El optimismo de la contemplación natural (physikè theoria), de este ver en la
creación visible lo bueno, lo bello y lo verdadero, este optimismo cristiano no
es un optimismo ingenuo: tiene en cuenta la herida infligida a la naturaleza
humana por una libertad de elección querida por Dios y utilizada
inapropiadamente por el hombre, con todas las consecuencias de desarmonía
difundida que han derivado de ella. De ahí la exigencia, percibida claramente
por el teólogo de Damasco, de que la naturaleza en la que se refleja la bondad y
la belleza de Dios, herida por nuestra culpa, "fuese reforzada y renovada" por
el descendimiento del Hijo de Dios en la carne, después de que de muchas formas
y en diversas ocasiones Dios mismo hubiera intentado demostrar que había creado
al hombre para que estuviera no solo en el "ser", sino en el "ser bien" (cfr La
fede ortodossa, II, 1, PG 94, col. 981°).

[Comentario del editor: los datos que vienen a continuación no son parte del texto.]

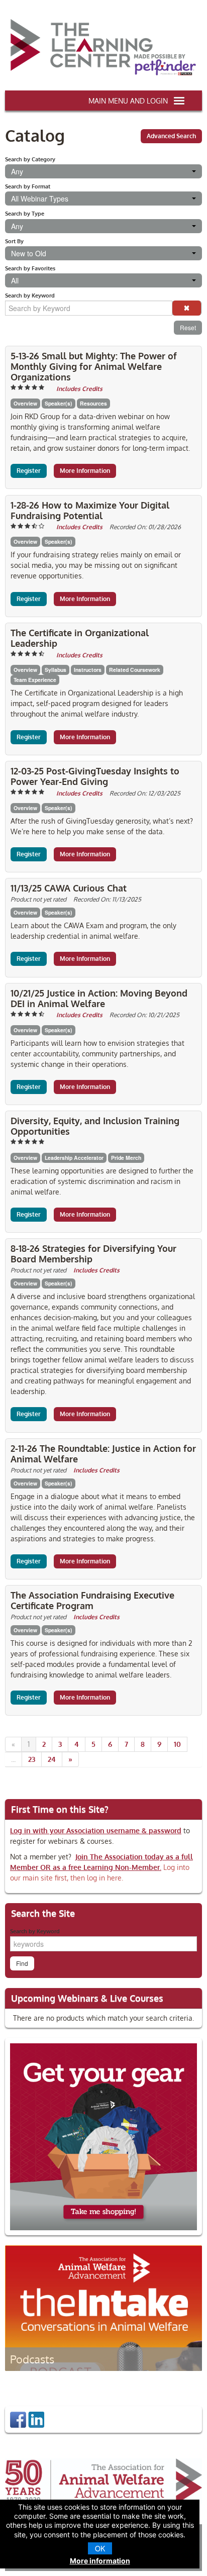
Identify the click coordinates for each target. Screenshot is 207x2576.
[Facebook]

Con arrebato apasionado Juan explica:
"Era necesario que la naturaleza fuese reforzada y renovada y fuese indicada y
enseñada concretamente la vía de la virtud (didachthenai aretes hodòn), que
aleja de la corrupción y conduce a la vida eterna... Apareció así en el
horizonte de la historia en gran mar del amor de Dios por el hombre (philanthropias
pelagos)..." Es una bella expresión. Vemos, por una parte, la belleza de la
creación y por otra, la destrucción causada por la culpa humana. Pero vemos en
el Hijo de Dios, que desciende para renovar la naturaleza, el mar del amor de
Dios por el hombre. Continua Juan Damasceno: "Él mismo, el Creador y el Señor,
luchó por su criatura trasmitiéndole con su ejemplo su enseñanza... Y así el
Hijo de Dios, aún subsistiendo en la forma de Dios, descendió los cielos y
bajó... hacia sus siervos.... realizando la cosa más nueva de todas, la única
cosa verdaderamente nueva bajo el sol, a través de la cual se manifestó de hecho
la infinita potencia de Dios" (III, 1. PG 94, col. 981C-984B).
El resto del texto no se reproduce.